• **WORK INSTRUCTION**:
Show all lines from the records below in which the string "axis" is present.

• **Dataset entries**:

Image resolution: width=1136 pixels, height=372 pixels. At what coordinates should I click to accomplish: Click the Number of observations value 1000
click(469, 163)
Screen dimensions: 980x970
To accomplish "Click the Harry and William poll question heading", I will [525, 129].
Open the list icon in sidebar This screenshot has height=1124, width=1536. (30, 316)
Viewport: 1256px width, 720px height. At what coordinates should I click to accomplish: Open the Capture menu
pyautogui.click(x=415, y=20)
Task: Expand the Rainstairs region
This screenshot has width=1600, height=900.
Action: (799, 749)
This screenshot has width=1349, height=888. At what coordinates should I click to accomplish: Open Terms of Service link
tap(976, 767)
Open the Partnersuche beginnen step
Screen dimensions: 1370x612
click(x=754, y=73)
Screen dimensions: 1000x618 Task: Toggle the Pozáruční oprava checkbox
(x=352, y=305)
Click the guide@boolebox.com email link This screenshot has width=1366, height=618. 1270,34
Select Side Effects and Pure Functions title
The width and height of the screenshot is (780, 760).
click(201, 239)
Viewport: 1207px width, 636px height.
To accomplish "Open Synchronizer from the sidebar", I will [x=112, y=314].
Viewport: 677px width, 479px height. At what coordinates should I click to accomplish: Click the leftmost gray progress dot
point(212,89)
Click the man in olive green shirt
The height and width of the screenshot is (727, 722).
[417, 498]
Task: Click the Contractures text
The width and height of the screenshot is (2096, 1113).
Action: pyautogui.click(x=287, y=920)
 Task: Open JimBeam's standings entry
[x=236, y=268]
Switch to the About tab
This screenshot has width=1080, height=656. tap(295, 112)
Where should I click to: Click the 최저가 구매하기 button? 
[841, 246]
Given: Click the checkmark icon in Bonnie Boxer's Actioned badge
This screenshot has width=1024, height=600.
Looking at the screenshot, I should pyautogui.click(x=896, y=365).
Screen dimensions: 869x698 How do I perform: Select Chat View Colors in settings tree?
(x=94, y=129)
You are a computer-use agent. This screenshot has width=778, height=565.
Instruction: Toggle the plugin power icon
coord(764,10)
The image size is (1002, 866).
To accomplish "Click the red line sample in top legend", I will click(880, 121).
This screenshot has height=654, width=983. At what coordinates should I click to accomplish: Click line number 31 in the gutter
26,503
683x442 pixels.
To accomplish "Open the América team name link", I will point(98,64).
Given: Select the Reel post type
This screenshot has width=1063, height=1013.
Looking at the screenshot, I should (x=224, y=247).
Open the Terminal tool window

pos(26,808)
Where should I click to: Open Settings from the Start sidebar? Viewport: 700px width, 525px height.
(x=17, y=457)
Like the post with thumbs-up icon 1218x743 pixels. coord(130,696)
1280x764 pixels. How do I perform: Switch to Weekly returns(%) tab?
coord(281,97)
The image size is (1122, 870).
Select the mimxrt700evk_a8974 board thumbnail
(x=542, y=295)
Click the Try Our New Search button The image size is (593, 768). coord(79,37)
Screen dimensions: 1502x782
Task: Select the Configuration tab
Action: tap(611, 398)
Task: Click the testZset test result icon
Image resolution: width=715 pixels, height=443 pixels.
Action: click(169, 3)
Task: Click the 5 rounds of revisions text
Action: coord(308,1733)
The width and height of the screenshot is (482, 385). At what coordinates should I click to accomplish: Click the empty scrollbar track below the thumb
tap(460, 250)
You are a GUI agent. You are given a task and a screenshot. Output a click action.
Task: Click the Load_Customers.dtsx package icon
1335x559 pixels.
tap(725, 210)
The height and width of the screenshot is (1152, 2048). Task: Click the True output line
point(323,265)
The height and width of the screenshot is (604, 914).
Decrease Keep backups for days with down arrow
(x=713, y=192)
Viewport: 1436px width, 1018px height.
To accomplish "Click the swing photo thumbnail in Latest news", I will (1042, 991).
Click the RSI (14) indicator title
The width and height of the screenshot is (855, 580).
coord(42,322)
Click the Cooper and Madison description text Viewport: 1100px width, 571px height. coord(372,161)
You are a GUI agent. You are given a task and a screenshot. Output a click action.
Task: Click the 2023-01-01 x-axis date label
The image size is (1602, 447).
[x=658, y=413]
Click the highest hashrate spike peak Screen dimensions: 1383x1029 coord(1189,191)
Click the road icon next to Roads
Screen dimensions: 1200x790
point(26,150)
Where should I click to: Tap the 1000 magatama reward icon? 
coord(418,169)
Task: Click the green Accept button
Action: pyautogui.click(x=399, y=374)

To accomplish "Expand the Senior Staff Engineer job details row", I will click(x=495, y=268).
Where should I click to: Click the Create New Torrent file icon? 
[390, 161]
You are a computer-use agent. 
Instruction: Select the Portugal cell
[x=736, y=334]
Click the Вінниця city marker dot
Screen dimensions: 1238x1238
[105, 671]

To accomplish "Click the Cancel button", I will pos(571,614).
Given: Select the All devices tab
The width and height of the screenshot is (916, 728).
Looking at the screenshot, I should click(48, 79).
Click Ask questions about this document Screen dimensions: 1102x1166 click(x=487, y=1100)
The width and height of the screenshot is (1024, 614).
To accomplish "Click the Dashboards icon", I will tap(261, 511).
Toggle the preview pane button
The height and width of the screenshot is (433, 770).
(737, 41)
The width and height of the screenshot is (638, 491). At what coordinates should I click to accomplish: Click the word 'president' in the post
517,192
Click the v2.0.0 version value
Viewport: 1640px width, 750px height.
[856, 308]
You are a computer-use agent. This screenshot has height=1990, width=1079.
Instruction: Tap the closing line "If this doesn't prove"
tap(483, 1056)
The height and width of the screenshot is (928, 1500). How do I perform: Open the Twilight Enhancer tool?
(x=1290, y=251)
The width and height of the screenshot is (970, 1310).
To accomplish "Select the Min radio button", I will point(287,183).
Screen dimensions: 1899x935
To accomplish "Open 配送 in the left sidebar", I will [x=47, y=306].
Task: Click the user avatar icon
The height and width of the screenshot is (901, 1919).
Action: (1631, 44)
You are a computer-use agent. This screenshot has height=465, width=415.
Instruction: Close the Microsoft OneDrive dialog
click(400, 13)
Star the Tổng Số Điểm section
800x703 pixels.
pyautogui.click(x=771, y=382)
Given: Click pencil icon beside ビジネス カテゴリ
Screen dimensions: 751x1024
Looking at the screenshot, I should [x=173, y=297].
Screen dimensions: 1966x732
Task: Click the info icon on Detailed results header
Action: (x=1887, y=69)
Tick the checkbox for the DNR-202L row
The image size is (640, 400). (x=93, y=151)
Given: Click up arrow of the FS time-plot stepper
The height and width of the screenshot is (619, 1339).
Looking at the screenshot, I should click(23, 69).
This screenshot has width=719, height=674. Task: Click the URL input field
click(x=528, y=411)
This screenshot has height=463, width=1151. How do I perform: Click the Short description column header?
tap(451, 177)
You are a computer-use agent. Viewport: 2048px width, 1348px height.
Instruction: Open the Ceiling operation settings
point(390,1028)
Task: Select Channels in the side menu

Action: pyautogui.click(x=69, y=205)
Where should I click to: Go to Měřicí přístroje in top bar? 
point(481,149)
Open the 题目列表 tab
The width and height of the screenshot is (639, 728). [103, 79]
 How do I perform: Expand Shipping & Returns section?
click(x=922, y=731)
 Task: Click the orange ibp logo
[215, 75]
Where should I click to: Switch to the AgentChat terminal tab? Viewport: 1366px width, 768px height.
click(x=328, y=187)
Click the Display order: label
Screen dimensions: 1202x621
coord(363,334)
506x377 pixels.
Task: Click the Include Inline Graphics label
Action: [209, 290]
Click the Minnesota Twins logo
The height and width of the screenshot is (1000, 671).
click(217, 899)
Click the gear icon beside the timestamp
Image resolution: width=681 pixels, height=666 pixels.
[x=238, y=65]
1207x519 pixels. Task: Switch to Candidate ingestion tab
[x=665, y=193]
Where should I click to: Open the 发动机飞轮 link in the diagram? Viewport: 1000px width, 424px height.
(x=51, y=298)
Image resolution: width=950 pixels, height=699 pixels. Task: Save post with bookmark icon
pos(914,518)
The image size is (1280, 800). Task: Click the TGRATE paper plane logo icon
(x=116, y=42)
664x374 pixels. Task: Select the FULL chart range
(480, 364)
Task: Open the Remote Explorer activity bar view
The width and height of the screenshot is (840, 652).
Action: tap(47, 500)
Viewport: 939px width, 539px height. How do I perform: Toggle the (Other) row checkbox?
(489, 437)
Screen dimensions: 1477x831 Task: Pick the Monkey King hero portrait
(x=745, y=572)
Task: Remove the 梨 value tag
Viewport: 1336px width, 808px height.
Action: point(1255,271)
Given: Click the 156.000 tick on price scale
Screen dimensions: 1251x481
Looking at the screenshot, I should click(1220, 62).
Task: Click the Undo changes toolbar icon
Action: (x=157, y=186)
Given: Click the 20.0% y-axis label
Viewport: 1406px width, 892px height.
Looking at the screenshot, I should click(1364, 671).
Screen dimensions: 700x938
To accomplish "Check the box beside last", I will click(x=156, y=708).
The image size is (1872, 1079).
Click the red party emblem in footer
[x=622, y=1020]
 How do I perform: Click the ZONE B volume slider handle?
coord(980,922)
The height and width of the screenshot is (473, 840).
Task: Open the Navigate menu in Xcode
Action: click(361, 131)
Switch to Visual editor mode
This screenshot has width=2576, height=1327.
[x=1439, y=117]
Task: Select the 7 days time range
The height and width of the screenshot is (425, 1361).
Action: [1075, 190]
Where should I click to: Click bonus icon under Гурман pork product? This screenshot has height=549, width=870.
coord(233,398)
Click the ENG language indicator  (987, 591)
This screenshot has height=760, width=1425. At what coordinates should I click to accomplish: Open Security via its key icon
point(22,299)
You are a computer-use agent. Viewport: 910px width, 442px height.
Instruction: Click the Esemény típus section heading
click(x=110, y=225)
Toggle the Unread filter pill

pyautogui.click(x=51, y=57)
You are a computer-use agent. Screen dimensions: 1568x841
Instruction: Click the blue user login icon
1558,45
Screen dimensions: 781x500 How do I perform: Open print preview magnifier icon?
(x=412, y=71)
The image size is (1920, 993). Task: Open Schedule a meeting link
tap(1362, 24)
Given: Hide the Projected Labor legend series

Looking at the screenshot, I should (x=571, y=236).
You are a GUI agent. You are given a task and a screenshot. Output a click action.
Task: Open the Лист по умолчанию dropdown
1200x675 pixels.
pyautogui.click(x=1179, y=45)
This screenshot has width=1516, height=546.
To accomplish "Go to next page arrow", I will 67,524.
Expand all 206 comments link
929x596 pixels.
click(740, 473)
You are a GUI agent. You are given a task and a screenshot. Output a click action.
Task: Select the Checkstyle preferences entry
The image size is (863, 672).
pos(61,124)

• **TASK OUTPUT**:
Task: Click the 2023-01-01 x-axis date label
Given: Click the 20.0% y-axis label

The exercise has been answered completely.